Text block
================================

The problem with being an adult
is that we think too much and
going to seminary only gives you
more to think about. Take, for
instance, today's two scripture
passages. The story about God
scandalously opting for the younger
son isn't good news if you're
the firstborn, as I am. The story
about the seeds is easier if we
stick to the Sunday School thing
about being good disciples. But
as it is, when you combine the
stories of God giving Esau the
shove since before birth, with
a story about the soil on which
seed falls-well, I alternate between
the poles of blaming God and feeling
like a bad Christian.
Two seed stories. Barren
Rebekah, the embodiment of how
fertility belongs to God, finds
her twins begin lives of rivalry
before birth. When she despairs
of the situation to God, God's
answer sets up the family for
millennia of heartache. Mother
favors God's favorite, and Mama's
boy, profits from his brother.

================================

Data block
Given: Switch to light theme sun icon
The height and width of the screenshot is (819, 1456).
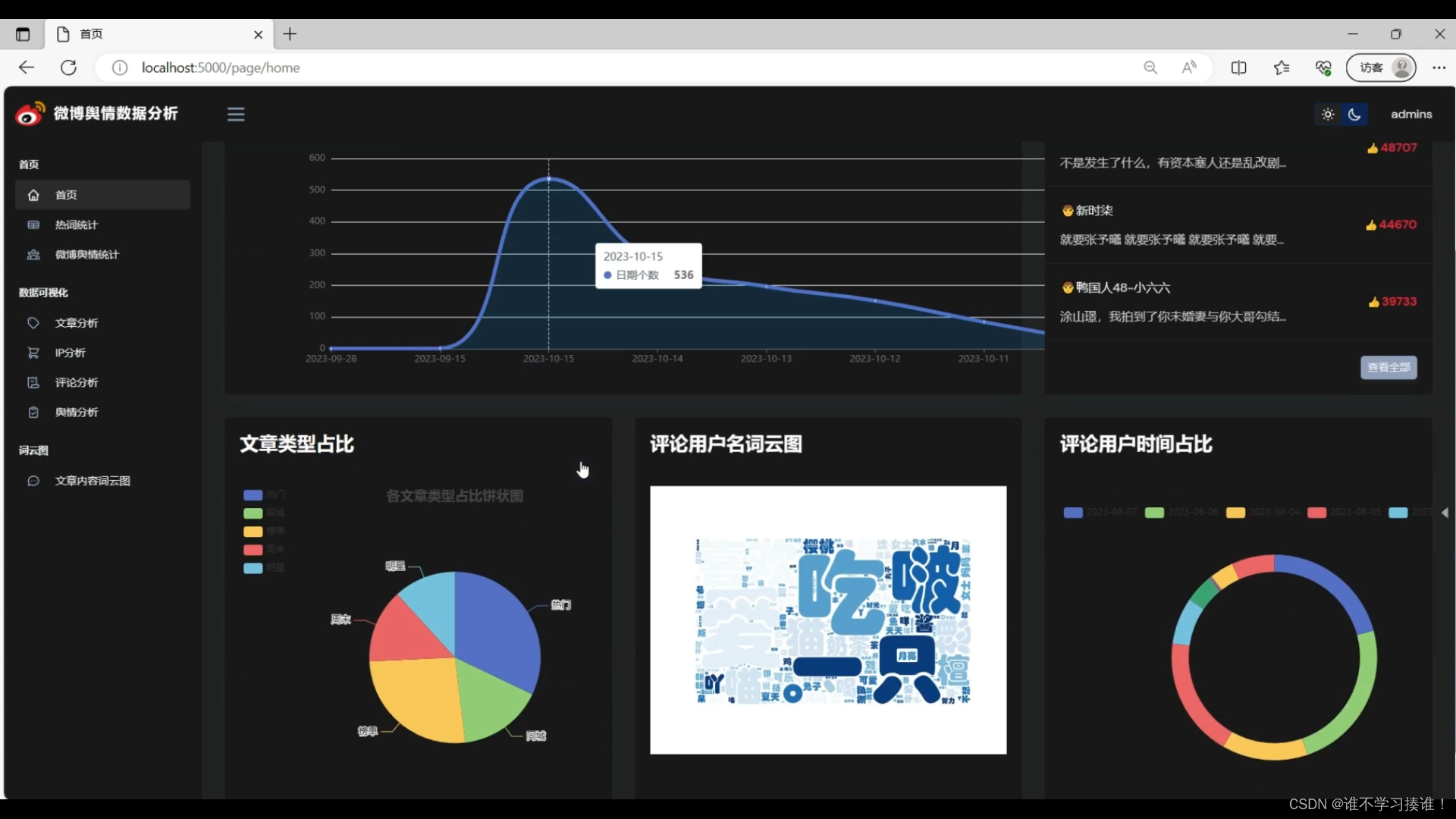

================================

Task instructions
In the scripture reflection, between which two poles does the writer say they alternate? The data above was taken from a different source.

Answer to the task
Blaming God and feeling like a bad Christian.